Gap ALB-059 (FIXED): GEMM backward constructor args n/k swapped in
entrenar — baked wrong compile-time stride constants into PTX. Output rows
overflowed into optimizer state buffers, causing NaN in AdamW. The 50-step
test model trained with this bug had loss 10.39→6.07; after the fix, loss
improved to 10.39→5.92. All evaluation results should use the post-fix
checkpoint (entrenar@846ae0c). Additionally, all optimizer m/v buffers
are now zero-initialized (cuMemAlloc returns uninitialized VRAM).
Gap ALB-060 (CONFIG FIXED): The original “full” 350M training run
completed only 43/5000 steps because epochs: 1 with grad_accum: 128
exhausted the 22K-sequence dataset. Fix: C-TRAINCFG-001 contract + v2 config
(pretrain-350m-v2.yaml) with expanded 68K-sequence dataset, epochs: 1
(steps_per_epoch = 16994 >= 5000), gradient_accumulation: 1 (ALB-066).
The v2 training run (ALB-063) reached step ~1183/5000, loss 10.4→6.9 (clear
convergence), then stopped. The checkpoints/albor-base-350m-v2/ checkpoint
has partially trained weights. Full evaluation awaits training completion.
8.7 Local Evaluation Infrastructure
The following scripts provide model evaluation independently of apr eval:
# Validate checkpoint integrity (fast, detects ALB-038)
python scripts/eval-perplexity.py checkpoints/albor-base-350m/ --validate-checkpoint
# Validate all canonical solutions (no model needed)
python scripts/eval-code.py configs/eval/python-intermediate.jsonl --validate-only
python scripts/eval-code.py configs/eval/humaneval-subset.jsonl --validate-only
# Full evaluation suite (orchestrates all steps)
bash scripts/run-eval-suite.sh checkpoints/albor-base-350m/
# Perplexity on pre-tokenized validation data
python scripts/eval-perplexity.py checkpoints/albor-base-350m/ \
--data data/pretokenized-2048/val/val.parquet \
--max-sequences 100 --seq-len 2048 --threshold 30
# Evaluate via apr serve API (ALB-037 FIXED — realizar loads trained checkpoints)
python scripts/eval-code.py configs/eval/humaneval-subset.jsonl \
--api http://localhost:8080 --samples 10
# Training convergence validation (FALSIFY-ALBOR-001)
python scripts/validate-training-convergence.py \
checkpoints/albor-base-350m/training.log
# Convert entrenar checkpoint format for realizar
python scripts/convert-checkpoint.py checkpoints/albor-base-350m/ \
--config configs/train/pretrain-350m.yaml
Benchmark datasets:
configs/eval/python-intermediate.jsonl— 15 intermediate Python problemsconfigs/eval/humaneval-subset.jsonl— 20 HumanEval-format problems
8.8 Weight Convention & Checkpoint Format
entrenar stores linear layer weights as [in_features, out_features] in
row-major (C) order, and computes forward pass as x @ W (no transpose).

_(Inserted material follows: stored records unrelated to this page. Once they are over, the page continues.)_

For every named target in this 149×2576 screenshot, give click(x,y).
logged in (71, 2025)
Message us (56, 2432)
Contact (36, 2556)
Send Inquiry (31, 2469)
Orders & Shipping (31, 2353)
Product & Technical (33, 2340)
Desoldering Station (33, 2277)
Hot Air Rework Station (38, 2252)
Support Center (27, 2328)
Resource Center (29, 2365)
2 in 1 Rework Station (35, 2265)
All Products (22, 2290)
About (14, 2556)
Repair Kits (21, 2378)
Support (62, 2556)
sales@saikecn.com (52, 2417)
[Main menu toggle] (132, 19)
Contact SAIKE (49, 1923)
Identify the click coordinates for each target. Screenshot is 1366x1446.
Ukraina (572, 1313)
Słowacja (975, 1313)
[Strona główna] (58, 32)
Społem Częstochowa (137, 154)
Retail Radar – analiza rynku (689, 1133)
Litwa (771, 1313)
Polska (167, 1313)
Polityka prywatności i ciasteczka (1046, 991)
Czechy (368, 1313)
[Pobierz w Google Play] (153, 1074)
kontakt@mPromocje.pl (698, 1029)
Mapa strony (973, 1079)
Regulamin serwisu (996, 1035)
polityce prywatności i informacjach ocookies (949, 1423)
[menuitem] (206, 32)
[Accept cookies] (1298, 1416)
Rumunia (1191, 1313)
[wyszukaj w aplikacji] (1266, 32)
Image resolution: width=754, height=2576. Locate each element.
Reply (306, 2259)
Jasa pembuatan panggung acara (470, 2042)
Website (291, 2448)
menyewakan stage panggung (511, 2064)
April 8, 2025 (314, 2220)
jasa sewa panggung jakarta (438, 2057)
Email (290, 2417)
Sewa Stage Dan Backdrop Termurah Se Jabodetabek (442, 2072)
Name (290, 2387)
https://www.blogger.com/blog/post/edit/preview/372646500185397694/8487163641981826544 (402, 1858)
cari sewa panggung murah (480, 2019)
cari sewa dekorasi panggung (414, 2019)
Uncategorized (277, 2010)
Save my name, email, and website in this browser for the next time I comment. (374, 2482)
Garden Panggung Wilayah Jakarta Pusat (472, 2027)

This differs from the HuggingFace convention of [out_features, in_features]
with x @ W.T.
| Component | Convention | Forward | Example: gate_proj |
|---|---|---|---|
| entrenar (training) | [in, out] | x @ W | [512, 2048] |
| HuggingFace (standard) | [out, in] | x @ W.T | [2048, 512] |
| realizar (inference) | [out, in] | x @ W.T | [2048, 512] |
The convert-checkpoint.py script handles the conversion:
- Reads 1D flat tensors from entrenar SafeTensors
- Reshapes as [in, out] (entrenar convention)
- Transposes to [out, in] (HuggingFace/realizar convention)
- Writes new SafeTensors with proper 2D shapes
Embeddings (model.embed_tokens.weight) are stored as [vocab, hidden] in
both conventions (indexed by token ID for row lookup).